Thermal ablation versus surgical resection of small-size colorectal liver metastases (COLLISION): an international, randomised, controlled, phase 3 non-inferiority trial
van der Lei S, Puijk RS, Dijkstra M, et al. Lancet Oncol. 2025 Feb;26(2):187-199
Contributor: Lily Owei

Brief Synopsis

Synopsis: This randomized, non-inferiority clinical trial compared thermal ablation with surgical resection for small colorectal liver metastases (CLM). The study was stopped early for meeting pre-defined criteria for early benefit and demonstrated that thermal ablation is non-inferior to surgical resection in terms of overall survival, disease-free survival, and recurrence rates for patients with small CLM, with fewer complications.

Summary: Over the last two decades, thermal ablative methods for colorectal liver metastases have gained popularity as adjuncts to surgical resection or as a standalone treatment when complete surgical removal of all metastatic sites is not feasible. The COLLISION trial was a multicenter, international, phase 3 randomized controlled trial conducted across 14 centers in the Netherlands, Belgium, and Italy. The goal was to assess the oncologic safety of thermal ablation compared to surgical resection in patients with small, resectable colorectal liver metastases. Patients over the age of 18 with ten or fewer small (≤3 cm) colorectal liver metastases were included in this study. Those with unresectable CLM, extrahepatic disease, an Eastern Cooperative Oncology Group (ECOG) performance status greater than 2, or contraindications to thermal ablation or surgery were excluded. Between August 2017 and February 2024, eligible patients were stratified into three groups according to disease burden (low, intermediate, and high) and randomly assigned in a 1:1 ratio to either thermal ablation (experimental group) or surgical resection (control group). The primary endpoint was overall survival, while secondary endpoints included disease-free survival, recurrence rates, and adverse events.

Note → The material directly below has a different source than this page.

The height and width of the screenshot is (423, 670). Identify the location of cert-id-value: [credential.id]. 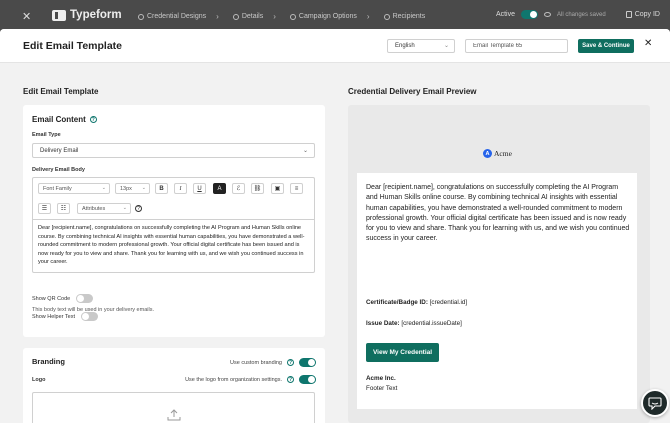
(448, 302).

A preplanned interim analysis, conducted 12 months after enrolling 50% of the planned sample size (n = 309), included predefined stopping criteria based on futility, safety superiority, and local control outcomes. A total of 300 patients were randomly assigned to the experimental group (n = 148, 68% male, median age 67.9 years [IQR 29.2–85.7]) or the control group (n = 148, 72% male, median age 65.1 [IQR 31.4–87.4]). The median follow-up was 28.9 months (IQR 0.3–77.8), during which 30% of patients had died—47 (32%) in the experimental group and 43 (29%) in the control group. No significant difference in overall survival was observed between the two groups (median overall survival not reached; HR 1.05; 95% CI 0.69–1.58; p = 0.83). Subgroup analyses showed no significant differences in overall survival between the experimental and control groups, and there was no difference in distant tumor progression-free survival. The trial was stopped early after meeting predefined stopping rules. Additionally, adverse events were significantly more common in the surgical resection group than in the thermal ablation group (46% vs. 19%; p < 0.0001). Hospital stays were significantly longer in the control group (median 4 days [IQR 1–36]) compared to the experimental group (median 1 day [IQR 1–44]; p < 0.0001).

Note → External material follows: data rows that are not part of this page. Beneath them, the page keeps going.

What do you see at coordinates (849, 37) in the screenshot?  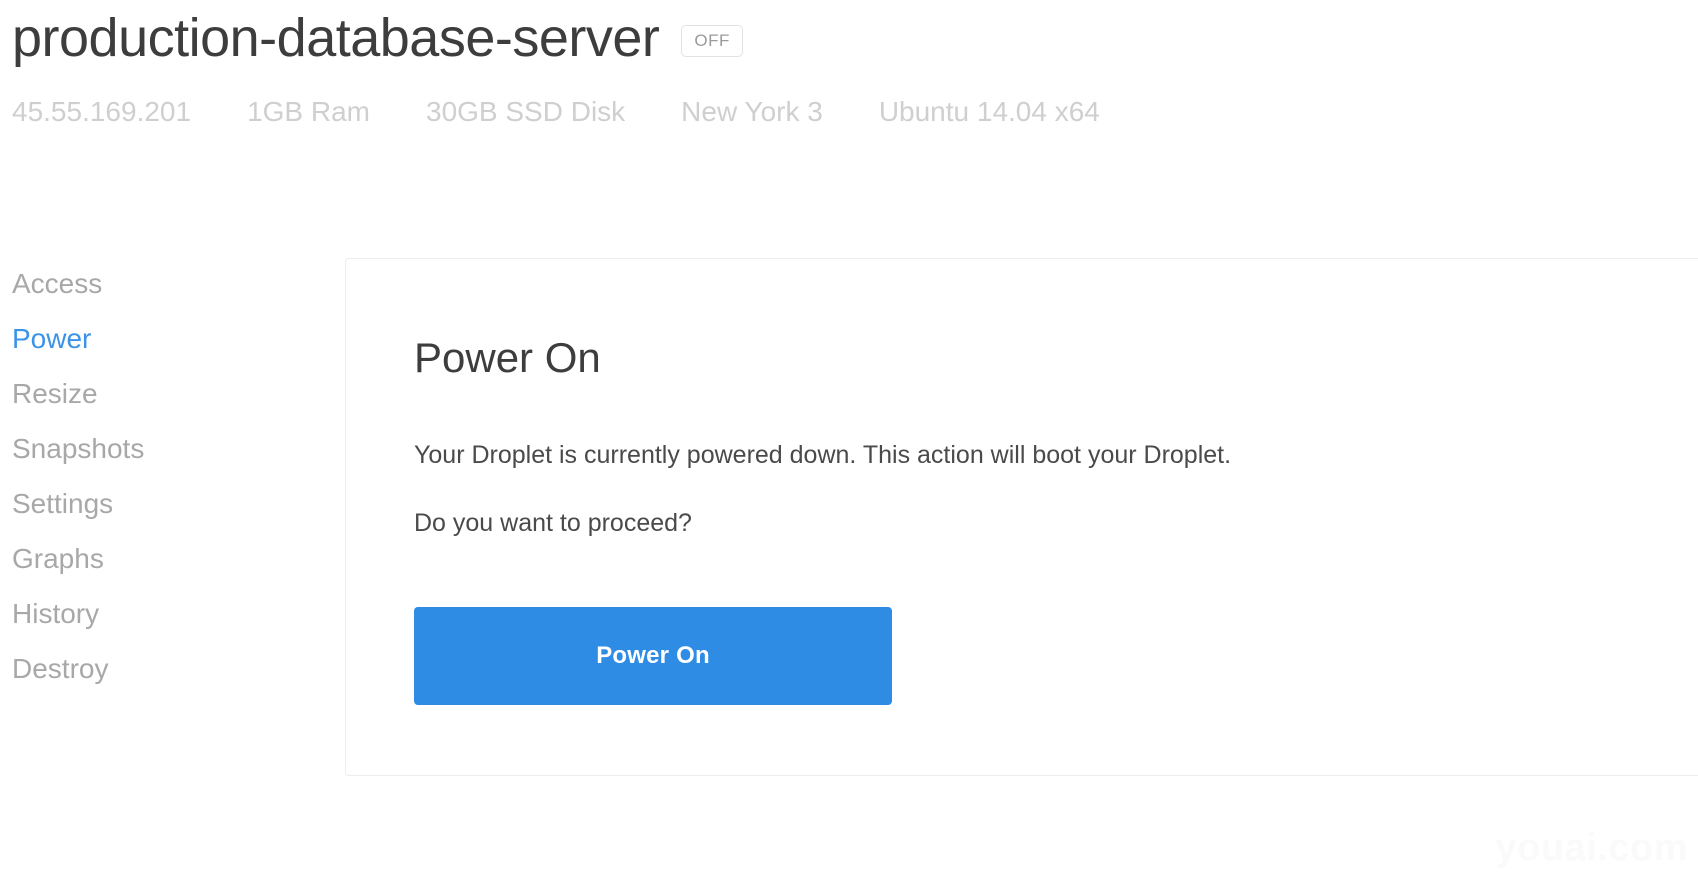 I see `title-row: production-database-server OFF` at bounding box center [849, 37].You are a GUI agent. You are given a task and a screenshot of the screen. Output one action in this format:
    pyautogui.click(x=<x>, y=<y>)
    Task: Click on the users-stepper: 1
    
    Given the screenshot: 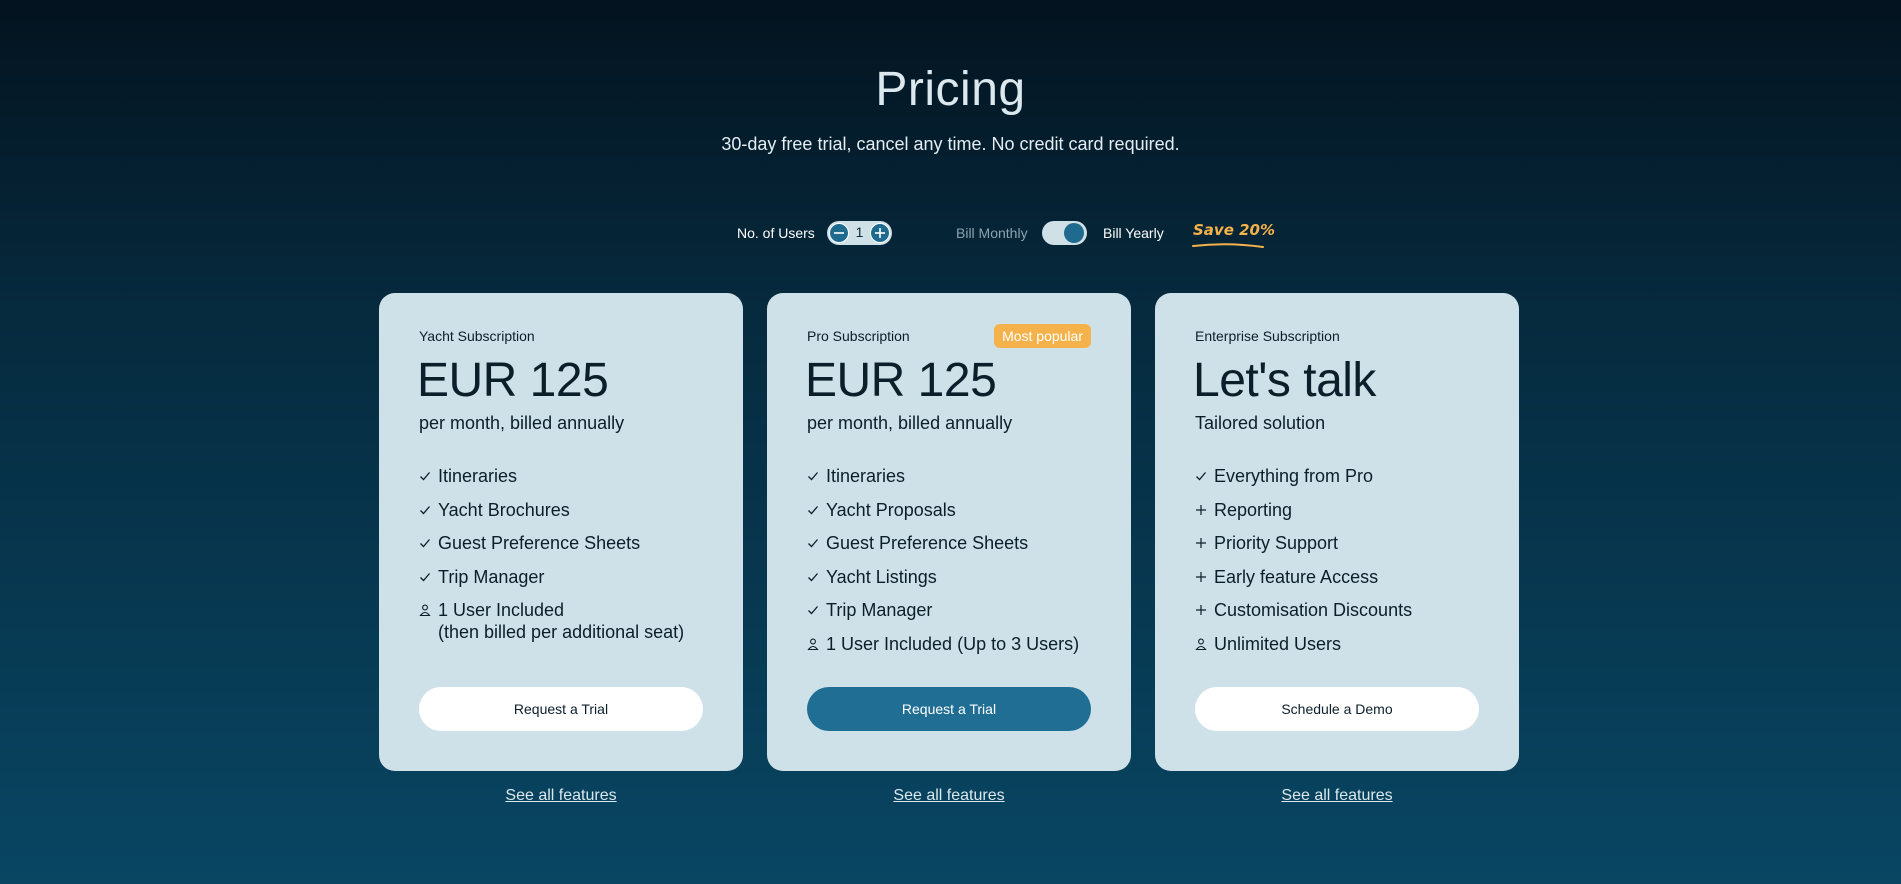 What is the action you would take?
    pyautogui.click(x=860, y=233)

There are several limitations to this study. Long-term outcomes beyond five years could not be assessed. The lack of blinding may have introduced bias in treatment administration. The inclusion of only patients with small metastases may limit the generalizability of the findings to those with larger tumors. Additionally, because the trial was stopped early, the statistical power and robustness of its conclusions may be affected.

Bottom Line: Thermal ablation appears to be a non-inferior alternative to surgical resection for small colorectal liver metastases, providing a less invasive option for patients with small tumors. These findings challenge the notion that thermal ablation should be reserved only for unresectable CLM, advocating for a more individualized approach to treatment.